StaticFileHandler block the whole application when downloading a large file
Env: Tornado 6.1 When I download a 1GB file, the whole web application is blocked.
The code shows this await won't switch to other coroutines.
https://github.com/tornadoweb/tornado/blob/6cdf82e927d962290165ba7c4cccb3e974b541c3/tornado/web.py#L2648
after add
await asyncio.sleep(0)
the blocking-method dismissed.
I think this could happen with a very fast network, is that right? If you're able to write the data out to the network as quickly as you can read it from the disk, this coroutine always stays busy so it will never be forced to yield.
I'm not sure if we want to await asyncio.sleep(0) after every chunk (for efficiency), but it wouldn't be a bad idea to add a yield point at least occasionally. Or more elaborately, we could consider adding some sort of rate-limiting mechanism so that you could set an upper bound on how fast a file could be sent to keep fast clients from monopolizing your bandwidth.
In my use,the method flush do not work well. Someone tell me, it should be write header as stream reponse,method flush would work?
What do you mean that flush does not work well? What did you expect, and what happened instead? I don't understand your second sentence at all.
Sorry,it work well.The above I meet,may be: when the network is good and not good,the flush will work not the same?
I got it from document.
Flush adapts to the speed of the network. If the network is slow, flush() will make the application wait to help ensure that memory usage is stable. If the network is fast, flush() may not do anything at all.
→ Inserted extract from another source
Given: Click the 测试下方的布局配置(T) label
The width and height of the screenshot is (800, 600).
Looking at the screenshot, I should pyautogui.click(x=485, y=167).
Honglei's problem appears to be because the network is very fast. In this case flush does not need to make the application wait, but this also means that it does not help multiple tasks share the CPU fairly. This is something that may be helped by calling asyncio.sleep(0) occasionally.
I think a deeper issue here, to be honest, is the fact that def get_content() is not (or cannot, to the best of my knowledge,) be a coroutine. It is certainly helpful that the file is chunked, so that a large GB file download can be split in places and possibly yield up the IOLoop for other clients, but the initial act of fetching the content is still problematic.
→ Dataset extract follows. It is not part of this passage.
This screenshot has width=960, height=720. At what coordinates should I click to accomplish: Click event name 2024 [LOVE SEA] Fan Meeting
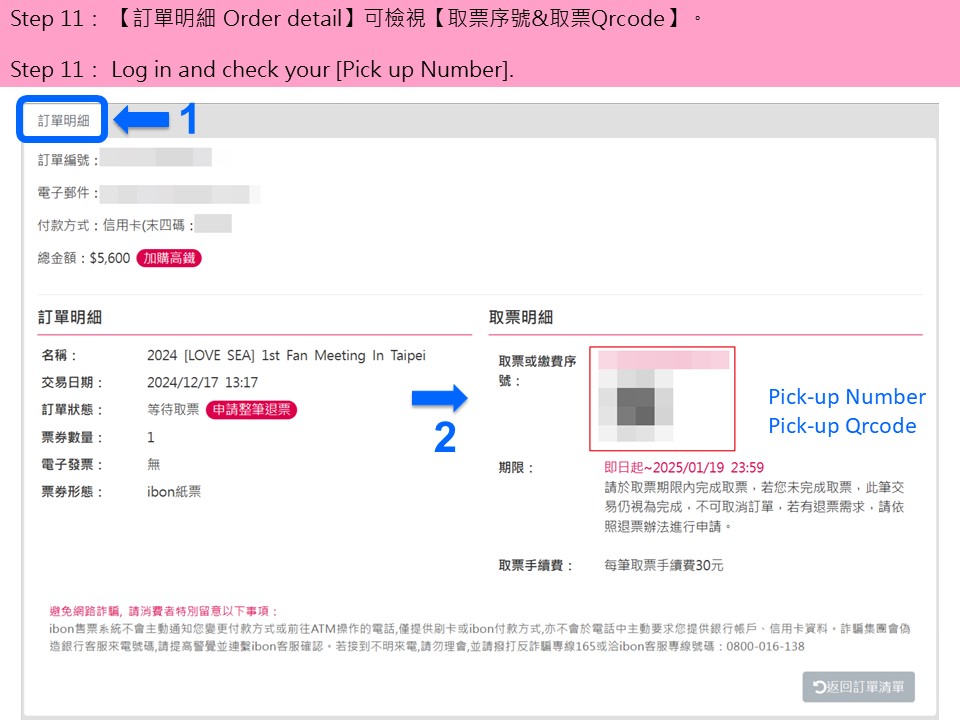[286, 356]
Maybe I'm missing something, but it might be useful to define an asynchronous call to invoke (and supplant in some cases) calls to get_content():
async def get_content_iter(self, start: Optional[int]=None, end: Optional[int]=None):
# Default implementation falls back to get_content()
content = self.get_content(start, end)
if isinstance(content, bytes):
yield content
return
# Yield each chunk, with optional "rate-limiting".
for i, chunk in enumerate(file_chunks):
yield chunk
if i % 10 == 9:
await asyncio.sleep(0)
I suppose this doesn't support older versions of python that do not have asynchronous generators, but something similar could possibly be envisioned if older versions of python need to be supported. In any case, some asynchronous version of the get_content() call may be useful to actually support flows that make DB calls or S3 calls to serve some content, where typical "static file pattern" approaches that could use nginx might not be as effective.
True, although I'll point out that as the docs say, this is not intended to be a high-performance file server. When it's backed by a filesystem the files will often be in the page cache so the reads will be fast, and async filesystem reads are poorly supported anyway.
It would be nice for all the overridable methods to be async; that's certainly what we'd have done if we were starting this design after async methods existed. But now if we're going to change get_content we should also change get_content_version and all the rest, and pulling on that thread means changing a lot of other public interfaces.
I suppose this doesn't support older versions of python that do not have asynchronous generators
Fortunately that's not a problem; async generators were introduced in python 3.6, and the oldest supported version of python is now 3.7.
True, although I'll point out that as the docs say, this is not intended to be a high-performance file server.
Maybe not for localized static files, but this may be more relevant for files that are static, but served from a third-party source. You could imagine a variant of this handler serving file content from a database or from S3 or similar; ironically, the docs for web.StaticFileHandler suggest such possibilities (see here: https://www.tornadoweb.org/en/stable/web.html#tornado.web.StaticFileHandler ). Even with small files, the overhead for fetching file content from a database (as the docs suggest) would still potentially block the IOLoop.
Obviously, users could homebrew their own handlers to do this properly without blocking the IOLoop, but then they'd need to reinvent the Etag and caching logic, which isn't exactly obvious. Alas.
I'm playing around with my own repo and pip packaging for a different interface for now instead.